Die Europäische Union beschuldigt den belarussischen Staatspräsidenten
Alexander Lukaschenko, in organisierter Form Flüchtlinge aus
Krisenregionen an die EU-Außengrenze zu bringen, um Druck auf den Westen
auszuüben. Die Menschen aus dem Irak, aus Syrien und Afghanistan sind
über Touristenvisa in Belarus eingereist.  

Polnische Sicherheitskräfte berichten von weiteren Flüchtlingstransporten

Nach Angaben des polnischen Grenzschutzes versuchen weiterhin größere Gruppen von Flüchtlingen vergeblich, die Grenze zu überqueren. Am Samstag kurz vor Mitternacht hätten belarussische Sicherheitskräfte in der Nähe der Ortschaft Czeremsza rund 100 Flüchtlinge mit einem Lastwagen an die Grenze gefahren und einen Holzsteg über den Stacheldrahtverhau geworfen, teilten die Grenzer am Sonntag mit. Insgesamt registrierte der Grenzschutz 208 Versuche einer illegalen Grenzüberquerung. Da Polen keine Journalisten in das Gebiet lässt, lassen sich die Angaben nicht überprüfen. 

Flüchtlinge, die es nicht über die Grenze nach Polen geschafft hatten und von Belarus in den Irak heimgeflogen wurden, berichteten nach ihrer Ankunft von Misshandlungen.

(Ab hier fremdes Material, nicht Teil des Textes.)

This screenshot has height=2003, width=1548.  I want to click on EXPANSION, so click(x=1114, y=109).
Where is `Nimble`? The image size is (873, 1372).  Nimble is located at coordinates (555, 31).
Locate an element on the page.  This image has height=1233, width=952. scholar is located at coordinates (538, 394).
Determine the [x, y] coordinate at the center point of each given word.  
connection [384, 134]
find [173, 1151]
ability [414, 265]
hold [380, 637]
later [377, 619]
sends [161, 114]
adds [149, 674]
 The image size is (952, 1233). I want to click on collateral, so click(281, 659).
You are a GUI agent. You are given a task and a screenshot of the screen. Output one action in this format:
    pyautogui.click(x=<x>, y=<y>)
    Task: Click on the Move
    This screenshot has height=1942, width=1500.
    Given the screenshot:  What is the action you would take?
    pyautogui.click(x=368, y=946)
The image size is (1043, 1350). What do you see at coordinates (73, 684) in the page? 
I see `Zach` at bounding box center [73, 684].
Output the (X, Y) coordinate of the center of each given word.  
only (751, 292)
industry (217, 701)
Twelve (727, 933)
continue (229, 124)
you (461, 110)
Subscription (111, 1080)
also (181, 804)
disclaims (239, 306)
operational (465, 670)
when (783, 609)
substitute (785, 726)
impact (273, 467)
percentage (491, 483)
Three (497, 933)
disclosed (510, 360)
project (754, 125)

Menschen seien von polnischen und belarussischen Polizisten geschlagen und gefoltert worden, sagten Betroffene aus den irakischen Kurdengebieten. Ein 38-Jähriger aus Dohuk berichtete, er habe weder Wasser noch Essen bekommen und sei gewaltsam aus Belarus abgeschoben worden. Doch er wolle es erneut versuchen, nach Europa zu gelangen.

WHO warnt vor schwieriger Situation

Derweil gibt es vermehrte Sorge um den Gesundheitszustand von etwa 2.000 Flüchtlingen, die Belarus in einer Logistikhalle untergebracht hat. Die Situation an der Grenze könne als schwierig bezeichnet werden, sagte Gerald Rockenschaub von der WHO nach einem Besuch dort, wie die belarussische Staatsagentur Belta meldete.

Etwa 100 Flüchtlinge seien bereits in Krankenhäuser in der nahe gelegenen Stadt Hrodna gebracht worden, sagte die Leiterin der lokalen Gesundheitsbehörden. Ein Patient sei mit einer durch das Coronavirus verursachten Lungenentzündung in ernstem Zustand, zitierte sie die russische Staatsagentur Ria Nowosti. Einige würden wegen Unterkühlung, Erkältung oder Lungenentzündung behandelt. 

Nun liefen Gespräche, wie die WHO helfen könne, sagte Rockenschaub. Er verwies auf Medikamente, medizinisches Material oder Infrastruktur. Flüchtlinge hätten über ihren Gesundheitszustand geklagt, einige hätten chronische Krankheiten. „Zuallererst brauchen die Menschen eine Perspektive für die Zukunft“, sagte er laut Belta.